For each line below that holds the word "computer", make a copy.

Collection entries:
##############################

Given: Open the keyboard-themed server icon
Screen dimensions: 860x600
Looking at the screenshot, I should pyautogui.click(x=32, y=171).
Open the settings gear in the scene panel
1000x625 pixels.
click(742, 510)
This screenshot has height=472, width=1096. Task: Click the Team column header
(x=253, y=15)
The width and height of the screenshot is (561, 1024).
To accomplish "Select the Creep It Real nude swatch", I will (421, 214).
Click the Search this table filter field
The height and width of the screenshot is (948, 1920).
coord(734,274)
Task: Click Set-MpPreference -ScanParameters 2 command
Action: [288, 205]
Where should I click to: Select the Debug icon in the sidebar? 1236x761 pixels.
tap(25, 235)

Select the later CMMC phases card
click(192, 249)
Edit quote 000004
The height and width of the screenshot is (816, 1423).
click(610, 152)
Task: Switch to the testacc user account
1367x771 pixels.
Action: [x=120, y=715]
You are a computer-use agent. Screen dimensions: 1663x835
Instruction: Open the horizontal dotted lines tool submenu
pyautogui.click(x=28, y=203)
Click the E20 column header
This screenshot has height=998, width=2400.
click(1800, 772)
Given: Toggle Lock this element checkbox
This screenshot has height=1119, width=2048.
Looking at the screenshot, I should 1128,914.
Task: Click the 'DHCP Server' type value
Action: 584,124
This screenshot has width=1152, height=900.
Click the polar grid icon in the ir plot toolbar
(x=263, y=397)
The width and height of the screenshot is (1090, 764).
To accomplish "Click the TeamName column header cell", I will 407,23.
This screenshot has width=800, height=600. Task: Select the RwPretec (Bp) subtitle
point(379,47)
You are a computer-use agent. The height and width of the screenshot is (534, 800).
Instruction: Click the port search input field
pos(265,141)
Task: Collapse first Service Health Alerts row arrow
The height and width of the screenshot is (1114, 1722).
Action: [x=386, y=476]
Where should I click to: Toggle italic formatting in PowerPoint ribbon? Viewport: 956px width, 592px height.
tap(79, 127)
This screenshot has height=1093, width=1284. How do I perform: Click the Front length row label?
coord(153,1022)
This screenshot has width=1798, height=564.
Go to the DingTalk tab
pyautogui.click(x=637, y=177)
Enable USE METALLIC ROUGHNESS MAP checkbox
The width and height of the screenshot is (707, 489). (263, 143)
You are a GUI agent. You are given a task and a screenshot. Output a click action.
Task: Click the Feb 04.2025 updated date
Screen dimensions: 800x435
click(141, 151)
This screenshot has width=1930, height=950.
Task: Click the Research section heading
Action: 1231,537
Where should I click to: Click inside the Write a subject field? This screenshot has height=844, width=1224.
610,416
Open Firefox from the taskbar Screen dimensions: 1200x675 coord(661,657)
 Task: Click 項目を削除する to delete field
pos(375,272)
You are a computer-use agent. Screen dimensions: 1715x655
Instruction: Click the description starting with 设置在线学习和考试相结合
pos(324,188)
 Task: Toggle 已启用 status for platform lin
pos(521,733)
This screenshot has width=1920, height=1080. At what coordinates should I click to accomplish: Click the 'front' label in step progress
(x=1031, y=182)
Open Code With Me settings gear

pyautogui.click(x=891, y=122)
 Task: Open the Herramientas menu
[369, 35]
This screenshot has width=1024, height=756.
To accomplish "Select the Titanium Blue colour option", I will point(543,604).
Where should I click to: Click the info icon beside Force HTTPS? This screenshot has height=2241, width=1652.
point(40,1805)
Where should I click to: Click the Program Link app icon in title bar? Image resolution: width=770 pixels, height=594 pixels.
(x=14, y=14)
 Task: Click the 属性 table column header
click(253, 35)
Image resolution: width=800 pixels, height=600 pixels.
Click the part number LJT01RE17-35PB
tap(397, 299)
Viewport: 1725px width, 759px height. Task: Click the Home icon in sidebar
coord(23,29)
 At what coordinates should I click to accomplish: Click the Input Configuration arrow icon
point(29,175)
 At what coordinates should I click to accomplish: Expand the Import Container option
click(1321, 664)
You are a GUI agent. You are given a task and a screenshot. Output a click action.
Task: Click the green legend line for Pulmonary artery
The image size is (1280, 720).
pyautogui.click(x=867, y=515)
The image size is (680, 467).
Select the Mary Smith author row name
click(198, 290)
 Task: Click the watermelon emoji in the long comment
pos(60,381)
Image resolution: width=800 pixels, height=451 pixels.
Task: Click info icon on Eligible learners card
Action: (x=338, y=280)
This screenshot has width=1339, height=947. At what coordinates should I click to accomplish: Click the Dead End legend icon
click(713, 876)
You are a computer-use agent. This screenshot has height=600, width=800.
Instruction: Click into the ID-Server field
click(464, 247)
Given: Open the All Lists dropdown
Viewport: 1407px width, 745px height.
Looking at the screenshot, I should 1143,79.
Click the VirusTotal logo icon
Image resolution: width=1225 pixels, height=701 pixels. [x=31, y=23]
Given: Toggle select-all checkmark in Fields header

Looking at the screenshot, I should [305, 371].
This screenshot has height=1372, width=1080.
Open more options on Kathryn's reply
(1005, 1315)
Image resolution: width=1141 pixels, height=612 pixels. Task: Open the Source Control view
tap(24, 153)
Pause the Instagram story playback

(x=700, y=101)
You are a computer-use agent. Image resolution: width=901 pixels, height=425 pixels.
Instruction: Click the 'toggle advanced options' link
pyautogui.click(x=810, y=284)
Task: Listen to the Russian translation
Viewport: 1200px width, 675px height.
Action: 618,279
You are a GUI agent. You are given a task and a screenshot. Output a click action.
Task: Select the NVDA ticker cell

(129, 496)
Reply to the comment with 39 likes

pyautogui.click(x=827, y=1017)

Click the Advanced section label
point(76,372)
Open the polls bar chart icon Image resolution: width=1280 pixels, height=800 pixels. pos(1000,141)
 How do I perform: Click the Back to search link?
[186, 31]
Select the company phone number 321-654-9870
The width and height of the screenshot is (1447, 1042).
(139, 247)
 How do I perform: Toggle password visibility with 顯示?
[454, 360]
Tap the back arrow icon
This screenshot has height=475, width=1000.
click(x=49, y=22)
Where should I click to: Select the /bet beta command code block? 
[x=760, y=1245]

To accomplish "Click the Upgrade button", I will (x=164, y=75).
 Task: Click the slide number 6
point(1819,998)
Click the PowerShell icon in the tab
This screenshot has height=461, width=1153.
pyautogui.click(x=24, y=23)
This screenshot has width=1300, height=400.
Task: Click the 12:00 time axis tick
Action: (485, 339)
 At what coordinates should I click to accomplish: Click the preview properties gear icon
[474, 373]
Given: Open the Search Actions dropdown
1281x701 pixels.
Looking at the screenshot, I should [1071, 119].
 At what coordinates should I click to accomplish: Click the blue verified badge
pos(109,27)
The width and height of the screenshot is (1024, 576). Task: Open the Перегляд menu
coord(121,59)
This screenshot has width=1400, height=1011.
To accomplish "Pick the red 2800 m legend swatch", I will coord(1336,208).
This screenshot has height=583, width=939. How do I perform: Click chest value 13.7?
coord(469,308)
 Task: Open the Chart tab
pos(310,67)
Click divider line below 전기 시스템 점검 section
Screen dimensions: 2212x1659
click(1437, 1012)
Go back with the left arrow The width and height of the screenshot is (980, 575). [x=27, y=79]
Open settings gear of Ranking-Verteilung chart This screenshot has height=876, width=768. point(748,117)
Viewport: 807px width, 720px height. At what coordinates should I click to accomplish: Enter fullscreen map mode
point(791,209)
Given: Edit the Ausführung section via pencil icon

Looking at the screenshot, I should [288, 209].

##############################

_SOLUTION FOR THIS EXERCISE_.
You are a computer-use agent. Screen dimensions: 1663x835
You are a computer-use agent. The height and width of the screenshot is (534, 800).
You are a computer-use agent. Screen dimensions: 1715x655
You are a computer-use agent. This screenshot has height=600, width=800.
You are a computer-use agent. Image resolution: width=901 pixels, height=425 pixels.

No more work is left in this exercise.